Choosing the Right Sensor for the Job

Because SkyHub is sensor-agnostic, the integration decision usually comes down to which payload fits the application. For subsurface mapping, GPR frequency selection drives both depth and resolution, a trade-off we cover in comparing drone GPR frequencies for different soil types and in our overview of airborne GPR mapping with ZondAero. For water work, see drone bathymetry with the Surveyor 240-16 MBES, and for emissions work, rapid methane leak detection with the Laser Falcon. Whichever sensor you select, SkyHub and UgCS provide the common integration, flight-planning and terrain-following backbone. If you are scoping a build, request a quote and our team can confirm the right kit for your aircraft and payload.

Key Takeaways

  • SkyHub is an onboard computer that bridges DJI flight platforms and specialized survey sensors.
  • It geotags and logs sensor data offline in standard formats like CSV, SEG-Y and NMEA-0183.
  • True Terrain Following holds the payload at a consistent height as low as 0.5 m above ground or water.
  • Supported payloads include GPR, echo sounders, methane detectors, magnetometers and more.
  • It connects to DJI M400, M350 RTK and M300 RTK via the PSDK connector, plus Pixhawk/Cube airframes over MAVLink.
  • UgCS handles flight planning so missions fly tight, repeatable, terrain-aware lines.
  • The approach reduces integration overhead by powering and controlling the sensor from one unit.

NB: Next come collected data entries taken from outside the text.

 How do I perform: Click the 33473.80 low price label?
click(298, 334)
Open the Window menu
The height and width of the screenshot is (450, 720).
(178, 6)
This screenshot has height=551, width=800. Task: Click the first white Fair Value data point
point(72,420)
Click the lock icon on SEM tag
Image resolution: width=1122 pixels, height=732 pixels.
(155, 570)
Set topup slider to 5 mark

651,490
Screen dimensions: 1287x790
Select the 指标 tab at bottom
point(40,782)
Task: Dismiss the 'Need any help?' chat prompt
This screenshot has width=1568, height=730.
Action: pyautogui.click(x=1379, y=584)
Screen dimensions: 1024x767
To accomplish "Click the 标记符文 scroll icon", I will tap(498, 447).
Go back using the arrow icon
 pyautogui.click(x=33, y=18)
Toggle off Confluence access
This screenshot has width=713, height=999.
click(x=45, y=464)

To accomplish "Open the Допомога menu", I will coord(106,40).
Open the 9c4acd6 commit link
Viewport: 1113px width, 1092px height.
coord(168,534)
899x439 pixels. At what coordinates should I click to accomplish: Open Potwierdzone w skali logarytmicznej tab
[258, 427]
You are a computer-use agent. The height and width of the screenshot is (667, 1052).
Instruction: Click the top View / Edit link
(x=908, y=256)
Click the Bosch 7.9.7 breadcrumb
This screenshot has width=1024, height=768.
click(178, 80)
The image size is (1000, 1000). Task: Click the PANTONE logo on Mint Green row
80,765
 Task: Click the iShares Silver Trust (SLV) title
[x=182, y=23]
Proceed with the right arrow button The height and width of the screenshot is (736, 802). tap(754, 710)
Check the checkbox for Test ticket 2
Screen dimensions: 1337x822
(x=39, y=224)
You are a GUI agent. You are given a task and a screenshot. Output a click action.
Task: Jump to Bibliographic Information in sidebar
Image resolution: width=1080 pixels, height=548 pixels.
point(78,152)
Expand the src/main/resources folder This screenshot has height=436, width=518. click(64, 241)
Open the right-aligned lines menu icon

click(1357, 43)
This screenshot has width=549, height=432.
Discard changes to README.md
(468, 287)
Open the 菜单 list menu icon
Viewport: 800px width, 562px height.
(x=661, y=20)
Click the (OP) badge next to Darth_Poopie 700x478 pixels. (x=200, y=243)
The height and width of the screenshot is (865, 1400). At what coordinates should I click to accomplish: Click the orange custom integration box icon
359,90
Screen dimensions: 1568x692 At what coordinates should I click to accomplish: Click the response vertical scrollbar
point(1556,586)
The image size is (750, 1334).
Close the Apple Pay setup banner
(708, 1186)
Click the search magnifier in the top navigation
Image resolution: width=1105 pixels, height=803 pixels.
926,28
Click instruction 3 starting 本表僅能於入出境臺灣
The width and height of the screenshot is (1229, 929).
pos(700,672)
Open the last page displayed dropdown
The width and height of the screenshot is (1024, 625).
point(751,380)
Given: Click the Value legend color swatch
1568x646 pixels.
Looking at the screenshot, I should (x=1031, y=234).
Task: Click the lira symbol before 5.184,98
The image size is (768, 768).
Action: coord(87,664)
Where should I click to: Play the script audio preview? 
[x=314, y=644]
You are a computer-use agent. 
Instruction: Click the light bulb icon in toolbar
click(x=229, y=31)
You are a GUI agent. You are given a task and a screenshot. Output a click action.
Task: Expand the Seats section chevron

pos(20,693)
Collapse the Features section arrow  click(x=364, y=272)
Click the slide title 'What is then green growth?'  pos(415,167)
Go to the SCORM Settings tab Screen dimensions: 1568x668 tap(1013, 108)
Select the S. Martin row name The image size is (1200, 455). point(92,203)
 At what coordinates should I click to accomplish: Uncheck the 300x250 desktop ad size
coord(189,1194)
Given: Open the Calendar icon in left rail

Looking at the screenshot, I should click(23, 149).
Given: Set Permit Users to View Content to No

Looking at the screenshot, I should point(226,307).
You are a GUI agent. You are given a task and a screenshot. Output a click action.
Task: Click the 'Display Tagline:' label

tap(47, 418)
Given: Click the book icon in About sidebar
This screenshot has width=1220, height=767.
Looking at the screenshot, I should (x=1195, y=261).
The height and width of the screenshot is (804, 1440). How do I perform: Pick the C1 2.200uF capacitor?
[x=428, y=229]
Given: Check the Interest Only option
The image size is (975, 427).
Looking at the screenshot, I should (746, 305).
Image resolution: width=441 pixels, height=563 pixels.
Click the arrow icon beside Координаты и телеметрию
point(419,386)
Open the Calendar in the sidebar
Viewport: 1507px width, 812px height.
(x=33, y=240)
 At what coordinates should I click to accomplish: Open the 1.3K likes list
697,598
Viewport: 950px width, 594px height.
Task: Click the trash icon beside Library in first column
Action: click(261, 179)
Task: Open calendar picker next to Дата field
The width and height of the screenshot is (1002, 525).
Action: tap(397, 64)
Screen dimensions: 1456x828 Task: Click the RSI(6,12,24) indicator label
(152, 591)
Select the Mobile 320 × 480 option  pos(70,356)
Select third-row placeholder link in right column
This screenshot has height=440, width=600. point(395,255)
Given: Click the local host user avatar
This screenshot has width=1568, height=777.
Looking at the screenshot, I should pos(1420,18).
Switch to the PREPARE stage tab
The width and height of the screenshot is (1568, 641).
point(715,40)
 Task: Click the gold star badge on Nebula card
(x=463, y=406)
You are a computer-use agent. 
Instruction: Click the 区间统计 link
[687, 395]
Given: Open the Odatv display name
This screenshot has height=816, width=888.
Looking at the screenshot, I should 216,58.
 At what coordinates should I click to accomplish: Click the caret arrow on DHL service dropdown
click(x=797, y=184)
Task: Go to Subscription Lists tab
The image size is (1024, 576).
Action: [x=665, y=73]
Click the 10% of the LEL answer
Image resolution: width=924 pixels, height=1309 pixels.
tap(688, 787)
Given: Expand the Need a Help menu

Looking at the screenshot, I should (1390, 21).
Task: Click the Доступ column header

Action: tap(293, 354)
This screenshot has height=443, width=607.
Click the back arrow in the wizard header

Frequently Asked Questions

Which DJI drones work with SkyHub and the True Terrain Following Kit?
SPH Engineering lists compatibility with the DJI M400, M350 RTK and M300 RTK enterprise platforms, which connect through the DJI PSDK connector and power SkyHub from the drone battery (12 to 24V). The same onboard computer also supports a wide range of Pixhawk and Cube-based airframes over MAVLink, so operators outside the DJI ecosystem are covered. If you are unsure whether your specific airframe and payload combination is supported, contact our team for confirmation.
How low can the drone fly with True Terrain Following?
SPH Engineering states that True Terrain Following can maintain a consistent height as low as 0.5 m above the ground or water surface. SkyHub achieves this using a downward-facing laser or radar altimeter that measures the real distance to the surface in flight and adjusts the drone's altitude continuously. This low, stable standoff is what makes sensors like GPR and echo sounders produce usable data over uneven terrain.
What sensors can SkyHub integrate?
SkyHub supports a broad set of survey payloads including ground-penetrating radar, echo sounders for bathymetry, methane detectors, magnetometers, gamma-ray spectrometers, metal detectors and side-scan sonar. It handles the data fusion, geotagging and offline logging for each, recording output in standard formats such as CSV, SEG-Y and NMEA-0183. You can see the full integrated lineup in our SPH Engineering integrated systems collection.
Do I need a separate GPS receiver on my sensor?
Generally no. SkyHub fuses the payload's readings with the drone's autopilot telemetry to geotag measurements using the aircraft's positioning, and it can output an NMEA coordinate stream directly to sensors that expect a GPS feed. This removes the need for a dedicated GNSS receiver on the payload itself and keeps the integration simpler and lighter.
How does UgCS fit in with SkyHub?
UgCS is SPH Engineering's flight planning software, and it works alongside SkyHub to plan terrain-aware survey missions with tight, repeatable line spacing. UgCS handles the route design and uploads it to the aircraft, while SkyHub executes the low-altitude terrain following and sensor synchronization in flight. Together they form the integration and planning backbone for any of the supported survey payloads.